Parece absurdo, pero es verdad: Henrik Ibsen, el dramaturgo y poeta noruego del siglo XIX, escribió un drama que no podía llevarse a escena. Lo hizo para ser leído. Se llama Peer Gynt. Ese es el que ocupa las tablas del Matacandelas esta noche.
A ese reto se enfrentó Tejido Abierto Teatro, con la dirección de Jorge Eines.
La obra presenta un largo viaje a las dimensiones de la existencia. Muestra las aspiraciones y fracasos del espíritu humano mediante un personaje lleno de contradicciones.
En palabras de Eines, lo que quieren contar en el montaje es el ciclo vital de un hombre al que le cuesta aceptar su condición humana y se ve tentado por los demonios de nuestro tiempo: el poder, el dinero y la fama.
La imposibilidad de representar esta obra radicaba en su extensión kilométrica.
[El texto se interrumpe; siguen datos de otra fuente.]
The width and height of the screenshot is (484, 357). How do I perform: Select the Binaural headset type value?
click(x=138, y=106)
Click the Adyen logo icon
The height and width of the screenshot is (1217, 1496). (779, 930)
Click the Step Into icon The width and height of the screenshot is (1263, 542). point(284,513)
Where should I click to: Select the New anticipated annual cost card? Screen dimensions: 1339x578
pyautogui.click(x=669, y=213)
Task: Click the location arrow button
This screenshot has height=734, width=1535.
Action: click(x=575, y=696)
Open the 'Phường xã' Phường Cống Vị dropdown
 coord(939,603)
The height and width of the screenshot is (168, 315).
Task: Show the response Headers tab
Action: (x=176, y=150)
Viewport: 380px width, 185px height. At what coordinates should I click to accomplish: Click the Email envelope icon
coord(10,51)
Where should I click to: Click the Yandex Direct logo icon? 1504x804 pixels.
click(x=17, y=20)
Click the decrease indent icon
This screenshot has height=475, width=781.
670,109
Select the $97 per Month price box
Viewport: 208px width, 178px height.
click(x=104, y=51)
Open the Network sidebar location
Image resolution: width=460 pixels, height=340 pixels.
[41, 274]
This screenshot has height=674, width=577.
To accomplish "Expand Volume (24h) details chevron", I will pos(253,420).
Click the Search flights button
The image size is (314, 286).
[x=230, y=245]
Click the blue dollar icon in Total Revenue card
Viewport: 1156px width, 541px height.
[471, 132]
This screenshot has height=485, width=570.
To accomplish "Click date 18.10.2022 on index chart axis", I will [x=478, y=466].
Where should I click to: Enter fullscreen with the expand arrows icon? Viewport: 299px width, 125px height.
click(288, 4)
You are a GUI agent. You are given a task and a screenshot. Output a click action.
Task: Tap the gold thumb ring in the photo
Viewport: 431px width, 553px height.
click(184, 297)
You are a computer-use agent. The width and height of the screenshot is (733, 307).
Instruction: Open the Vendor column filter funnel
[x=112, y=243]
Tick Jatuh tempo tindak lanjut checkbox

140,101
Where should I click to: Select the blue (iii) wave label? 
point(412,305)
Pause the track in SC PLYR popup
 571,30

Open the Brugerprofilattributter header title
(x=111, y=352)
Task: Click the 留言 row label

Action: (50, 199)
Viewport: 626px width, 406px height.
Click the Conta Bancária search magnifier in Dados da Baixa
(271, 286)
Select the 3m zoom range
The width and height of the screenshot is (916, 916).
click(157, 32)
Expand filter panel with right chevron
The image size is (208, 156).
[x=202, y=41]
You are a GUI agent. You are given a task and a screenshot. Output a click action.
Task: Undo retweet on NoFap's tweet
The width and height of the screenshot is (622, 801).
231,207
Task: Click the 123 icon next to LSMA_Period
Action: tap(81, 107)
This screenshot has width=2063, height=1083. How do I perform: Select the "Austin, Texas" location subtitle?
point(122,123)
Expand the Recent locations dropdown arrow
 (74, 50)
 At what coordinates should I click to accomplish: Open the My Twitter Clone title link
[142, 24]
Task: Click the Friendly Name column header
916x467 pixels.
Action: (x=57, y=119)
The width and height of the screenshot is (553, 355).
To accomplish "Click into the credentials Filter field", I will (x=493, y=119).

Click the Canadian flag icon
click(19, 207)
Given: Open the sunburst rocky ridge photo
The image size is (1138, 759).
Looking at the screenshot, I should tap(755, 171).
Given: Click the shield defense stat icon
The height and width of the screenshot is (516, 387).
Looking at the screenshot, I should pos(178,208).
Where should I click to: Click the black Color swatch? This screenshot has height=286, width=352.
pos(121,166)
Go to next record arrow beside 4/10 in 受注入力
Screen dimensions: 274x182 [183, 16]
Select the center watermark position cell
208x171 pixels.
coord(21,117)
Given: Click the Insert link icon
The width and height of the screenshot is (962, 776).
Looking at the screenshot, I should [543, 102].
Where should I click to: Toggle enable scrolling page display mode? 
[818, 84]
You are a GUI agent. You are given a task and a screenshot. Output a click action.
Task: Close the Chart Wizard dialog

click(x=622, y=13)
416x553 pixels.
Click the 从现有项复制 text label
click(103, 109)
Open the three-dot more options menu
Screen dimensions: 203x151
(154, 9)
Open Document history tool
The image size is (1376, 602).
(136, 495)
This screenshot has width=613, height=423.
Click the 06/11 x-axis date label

Sin embargo, un gran favor le hizo al drama la creación musical del compositor Edvard Grieg, también noruego, en 1875, que podría considerarse la primera banda sonora de la historia, un apoyo musical que dio fluidez al drama y permitió su puesta en escena. La música en vivo se convierte en un actor más. Es combinación del folclor noruego del siglo XIX con los ritmos actuales, se logra lo que perseguían Ibsen y Grieg: la fusión entre música y teatro.
Eines es un teatrero conocido en nuestro medio, porque ha venido cinco veces a compartir sus teorías sobre las artes escénicas. “Nunca había venido con espectáculo”, dice este director argentino. Se presenta hoy a las 8:00 p.m. Al final habrá coloquio.